IAAF rejects accusations of widespread doping in athletics
Paris, Aug 5 World governing body of athletics IAAF has "strongly" rejected media reports on widespread doping in the sport.
"The IAAF takes the allegations published by The Sunday Times and ARD very seriously and has investigated them thoroughly," said the nine-page statement by the International Association of Athletics Federations on Tuesday, reports Xinhua.
This is the first official reaction to the affair after German television channel ARD and British newspaper The Sunday Times alleged over the weekend to have obtained a database of 12,000 tests taken on 5,000 athletes which revealed extraordinary levels of doping.

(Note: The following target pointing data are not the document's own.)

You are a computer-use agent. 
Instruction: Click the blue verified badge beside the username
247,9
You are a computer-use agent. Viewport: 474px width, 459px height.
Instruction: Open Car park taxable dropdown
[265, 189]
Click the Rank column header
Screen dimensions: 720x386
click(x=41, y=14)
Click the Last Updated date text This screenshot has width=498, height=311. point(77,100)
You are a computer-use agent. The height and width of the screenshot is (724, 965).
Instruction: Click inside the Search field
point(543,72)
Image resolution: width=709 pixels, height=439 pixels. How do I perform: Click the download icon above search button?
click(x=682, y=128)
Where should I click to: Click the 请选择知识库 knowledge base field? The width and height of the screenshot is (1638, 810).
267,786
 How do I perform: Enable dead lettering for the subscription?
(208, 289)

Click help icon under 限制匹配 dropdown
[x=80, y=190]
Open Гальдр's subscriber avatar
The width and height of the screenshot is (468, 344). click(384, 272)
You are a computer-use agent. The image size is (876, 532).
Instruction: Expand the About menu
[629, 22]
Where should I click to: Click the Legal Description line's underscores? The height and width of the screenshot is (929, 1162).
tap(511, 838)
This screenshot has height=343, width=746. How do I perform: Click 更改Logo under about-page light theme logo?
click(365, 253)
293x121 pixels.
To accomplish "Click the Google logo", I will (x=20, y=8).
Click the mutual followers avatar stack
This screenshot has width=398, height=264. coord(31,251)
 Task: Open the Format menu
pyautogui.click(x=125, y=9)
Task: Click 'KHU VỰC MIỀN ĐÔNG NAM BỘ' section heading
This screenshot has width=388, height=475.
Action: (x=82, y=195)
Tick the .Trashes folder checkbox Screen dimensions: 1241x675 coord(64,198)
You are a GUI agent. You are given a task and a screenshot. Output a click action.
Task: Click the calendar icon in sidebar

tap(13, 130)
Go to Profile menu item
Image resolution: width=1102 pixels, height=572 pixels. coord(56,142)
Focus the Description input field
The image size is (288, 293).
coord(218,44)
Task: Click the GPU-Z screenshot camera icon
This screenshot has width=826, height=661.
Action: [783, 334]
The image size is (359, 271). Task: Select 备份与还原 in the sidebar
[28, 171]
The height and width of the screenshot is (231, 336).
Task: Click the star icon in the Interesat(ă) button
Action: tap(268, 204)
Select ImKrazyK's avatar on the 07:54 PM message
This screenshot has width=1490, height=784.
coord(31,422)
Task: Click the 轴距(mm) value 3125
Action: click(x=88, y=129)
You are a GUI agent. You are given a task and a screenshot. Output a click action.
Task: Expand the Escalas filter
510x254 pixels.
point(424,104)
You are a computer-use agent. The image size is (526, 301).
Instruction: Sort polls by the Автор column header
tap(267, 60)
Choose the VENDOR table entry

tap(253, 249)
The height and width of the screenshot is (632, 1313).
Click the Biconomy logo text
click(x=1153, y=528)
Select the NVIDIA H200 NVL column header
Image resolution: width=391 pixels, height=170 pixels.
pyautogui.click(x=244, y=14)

According to the reports, more than 800 athletes in disciplines ranging from the 800 meters to the marathon had recorded one or more "abnormal" results, while 146 medals, including 55 golds, at the Olympics and world championships during 2001-2012 were won by athletes who have recorded suspicious tests.
"The published allegations were sensationalist and confusing: the results referred to were not positive tests. In fact, ARD and The Sunday Times both admit that their evaluation of the data did not prove doping," said the IAAF.
The athletics world governing body condemned the publication of "private" information, and said "the data on which the reports were based was not 'secret' - the IAAF published a detailed analysis of this data more than four years ago."
"Ethically, I deplore public comments coming from colleagues on blood data that has been obtained and processed outside of the strict regulatory framework established by WADA which is designed to ensure a complete and fair review of ABP profiles," the IAAF quoted Professor Giuseppe d'Onofrio.
"There is no space for shortcuts, simplistic approaches or sensationalism when athletes' careers and reputations are at stake," added d'Onofrio, described as "one of the world's leading haematologists working as an expert in the field of the Athlete Biological Passport" by the IAAF.
According to the organisation, a large proportion of these blood samples were collected before the implementation of the Athlete Biological Passport (ABP) and could not therefore be used as proof of doping.
"The IAAF wants to stamp out all doping in sport and welcomes greater public debate. There is no perfect system for catching drug cheats, but the IAAF has been at the forefront of drug testing for many years," read the statement.
"Under its pioneering Athlete Biological Passport (ABP) system, more athletes have been banned for cheating by the IAAF than all other sports federations and national anti-doping agencies put together," it added.